What makes Wakanda something other than what it seems, and gives the Black Panther his powers, is “vibranium,” a mineral which enables you to fly stealth space-age fighter jets, create energy force fields, and to armour the rhinoceros. Yes, in the climactic battle scene, filled with the most advanced technological weaponry, there appears the rhinoceros – armoured rhinoceros, mind you – because of course black Africans would fight with jungle animals. The only real racial advance which the Black Panther achieves is that black people are now the ones creating the dull stereotypes of black people. 

Such stereotypes would usually set off the finely-tuned antennae of the Hollywood set. So why did Black Panther get not only a pass, but an Oscar nomination? Because it made money, lots of it.

The object lesson here is Star Wars. The original film was released in 1977. Hollywood was already sensitive to racial issues; it is enough to recall the enormous controversy when Italian-American groups strenuously objected to The Godfather, and its less than flattering portrayal of a certain slice of Italian life.

Objections greeted that first Star Wars. There were no black heroes. And the arch-villain Darth Vader is dressed head to toe in black, speaking with the voice of James Earl Jones. So, George Lucas took some heat. But in inflation-adjusted dollars, Star Wars was the second highest-grossing domestic film of all time. It still is. (Only Gone with the Wind did better at the box office.) Lucas was in a position to ignore the critics.

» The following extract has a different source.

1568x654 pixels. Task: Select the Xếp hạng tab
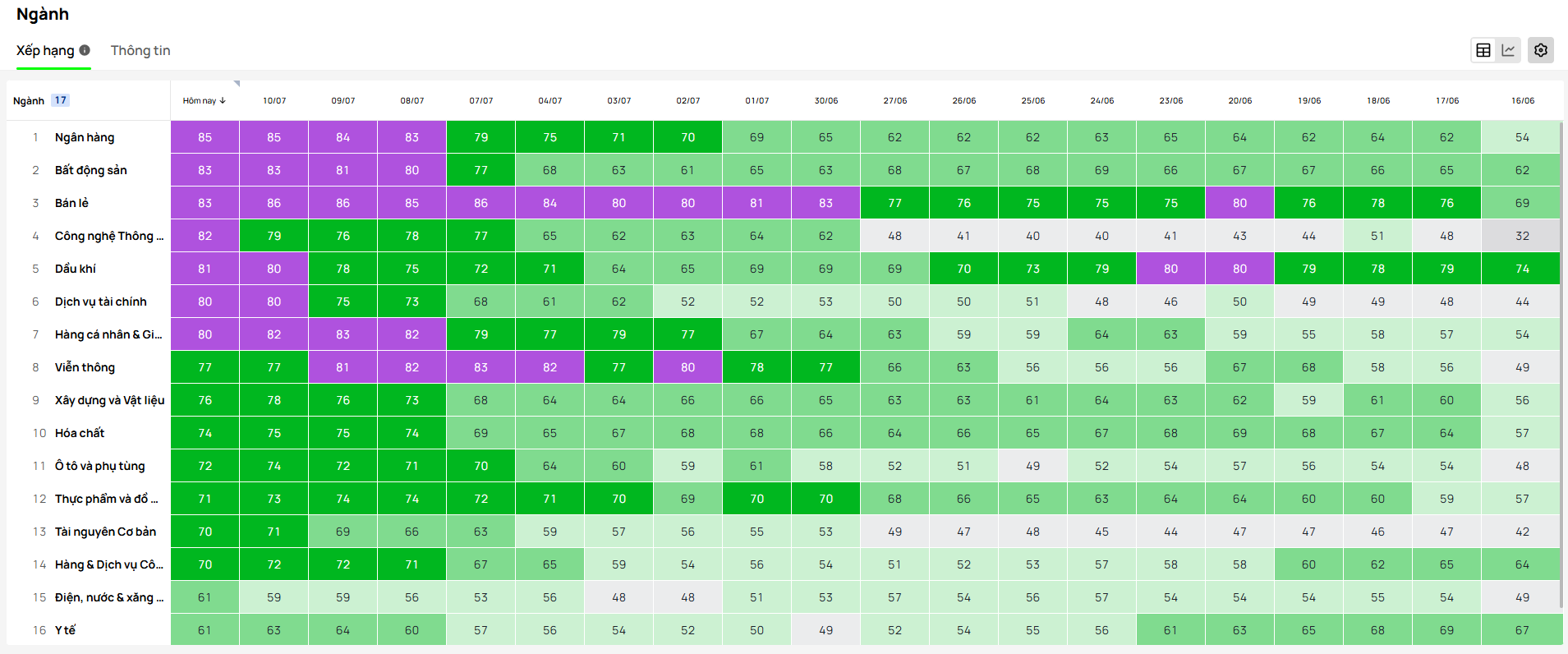[x=45, y=51]
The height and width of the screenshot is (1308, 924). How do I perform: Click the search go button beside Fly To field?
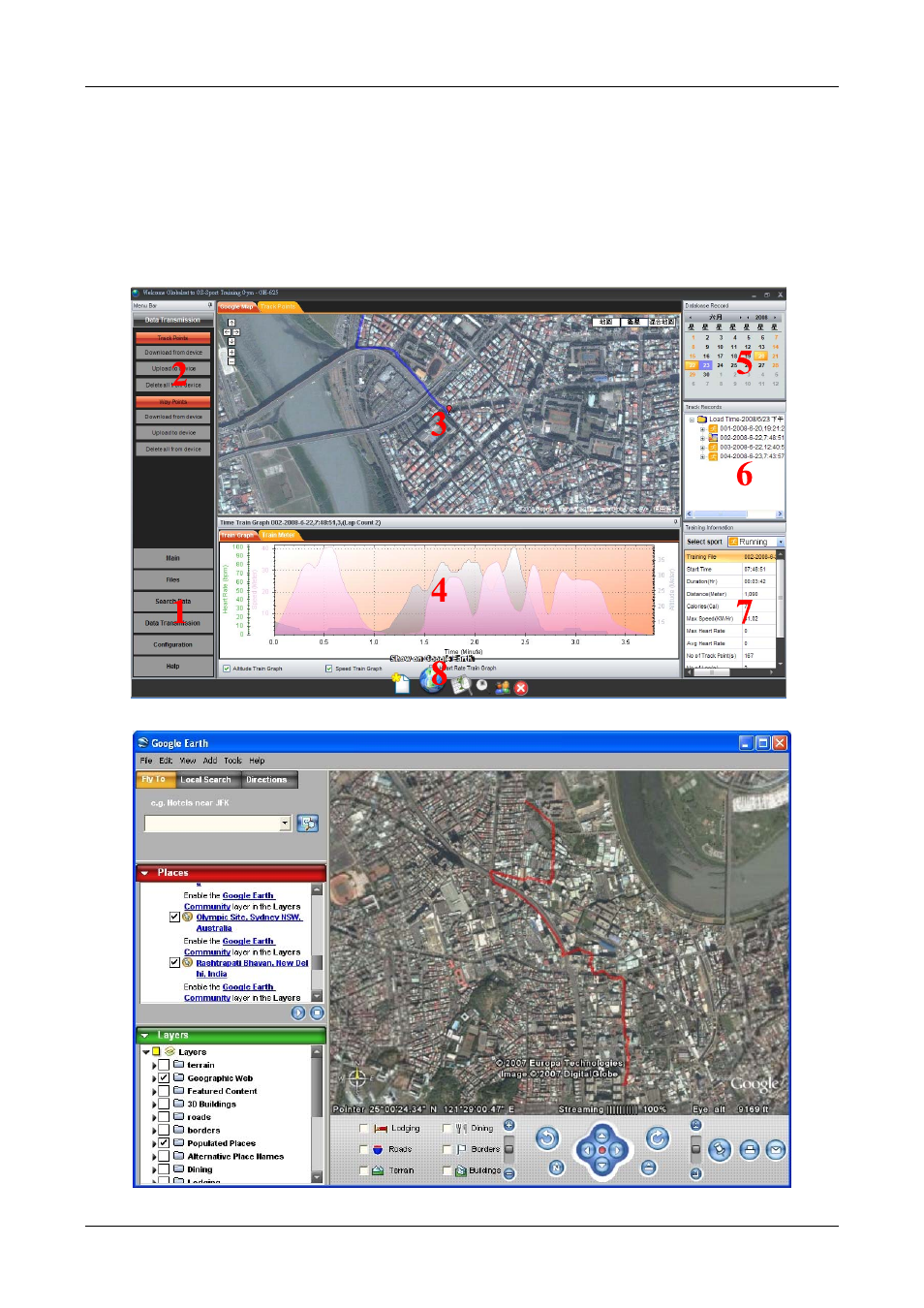[x=308, y=823]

But he did not ignore them entirely. He treated them with spite. For the sequel, The Empire Strikes Back, he cast one of the most prominent black movie stars of the day, Billy Dee Williams. Williams would play Lando Calrissian, who principally advances the plot by betraying his friend. Take that, said Lucas. Here’s another black character, also a villain. (In the next installment, Lando would redeem himself and rescue his betrayed friend.)

The money kept coming in, and so Lucas was immune. So immune in fact, that when it came to the “prequel” trilogy (1999-2005), Lucas dared Hollywood to critique its biggest cash cow, creating the most stereotypical of characters. There was the kind-hearted buffoon from the Caribbean, Jar Jar Binks; the greedy and exploitative Jewish merchant, Watto the junk dealer; and the Neimoidians, the Japanese trade officials cum warlords. One longed for the innocent days of the giant fish, Admiral Akbar!

So obvious was Lucas’ provocation that some voices had to take note, but when the dollars roll in, all is forgiven – or even better, overlooked. Now Black Panther has its turn, given what Hollywood could never quite give to Star Wars, an Oscar nomination. A sign of Hollywood’s progress? Or perhaps a guilty conscience?